December 15, 2018 | Expert Insights

Prime Minister Narendra Modi’s hectic travel schedule and his government’s advertising blitz over the past four-and-a-half years have cost Indian taxpayers about 65.9 billion rupees ($920 million).

Background

Narendra Modi is an Indian politician serving as the 14th and current Prime Minister of India since 2014. He was the Chief Minister of Gujarat from 2001 to 2014 and is the Member of Parliament for Varanasi. Modi is a member of the Bharatiya Janata Party (BJP) and the Rashtriya Swayamsevak Sangh (RSS).

Modi led the BJP in the 2014 general election, which gave the party a majority in the Lok Sabha, the first time a single party had achieved this since 1984. Modi himself was elected to parliament from Varanasi. Since taking office, Modi's administration has tried to raise foreign direct investment in the Indian economy, increased spending on infrastructure, and reduced spending on healthcare and social welfare programmes.

Modi’s tenure as PM has been characterised by his frequent foreign trips across the world. He spent a considerable amount of time in his first two years on diplomatic visits to countries as varied from China to the US, with the objective of improving India’s standing in the international community. However, barring a few successful visits to China, Palestine and France, not all of his visits have had any measurable improvement in India’s bilateral or multilateral relations.

Analysis

The Indian Prime Minister, who was elected in 2014, has made 84 trips around the world cost roughly $280 million, while the government spent $640 million on promoting Modi’s flagship projects and achievements, according to new government data.

The money spent on each trip, combined with the cost of maintenance on Air India One and setting up a secure hotline, was provided in a response to a lawmaker’s question in parliament by V.K. Singh, the country’s junior foreign minister. The money on advertisements -- some of which bear Modi’s image -- was also made in parliament by Rajyavardhan Rathore, the junior minister for information and broadcasting.

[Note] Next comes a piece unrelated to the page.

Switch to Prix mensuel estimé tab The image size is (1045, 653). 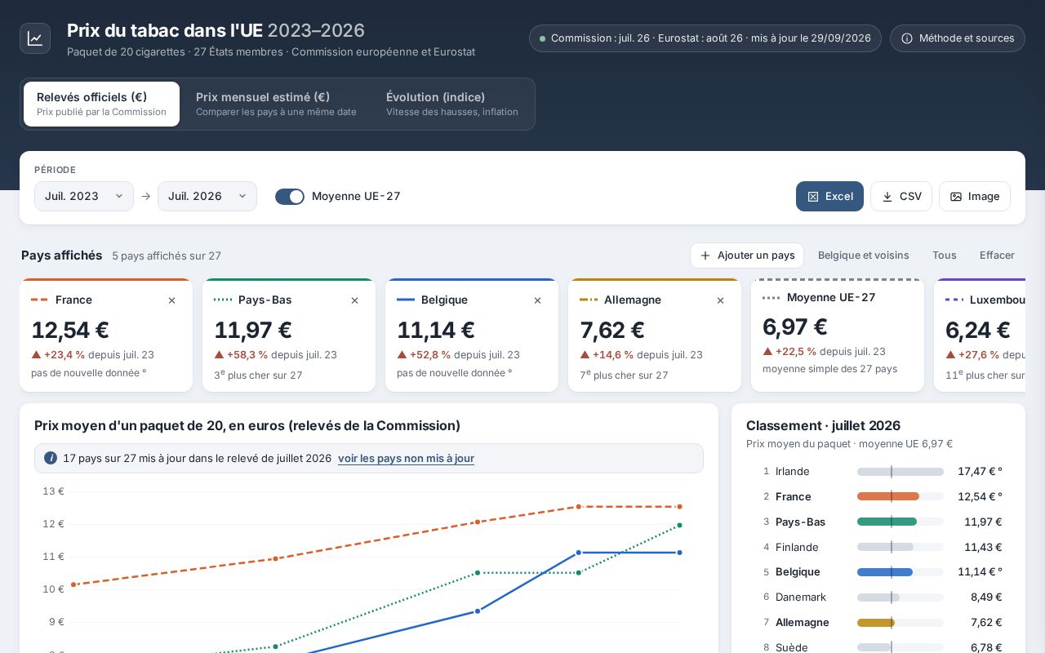[x=276, y=104]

Government spokesman Sitanshu Kar did not respond to three calls to his mobile phone on Friday, while a spokesman for India’s ruling Bharatiya Janata Party, G.V.L. Narasimha Rao, did not respond to a call and text for comment.

Since taking office, Modi has maintained a punishing pace of world travel, meeting some global leaders such as U.S. President Donald Trump and Japanese Prime Minister Shinzo Abe multiple times in a bid to boost India’s influence in global affairs and secure its strategic interests.

Some of his trips, including an informal summit with President Xi Jinping in the Chinese city of Wuhan, are credited as diplomatic successes. His meeting with China’s leader after a tense stand-off in the Himalayas was seen as ushering in a detente between the world’s two most populous countries.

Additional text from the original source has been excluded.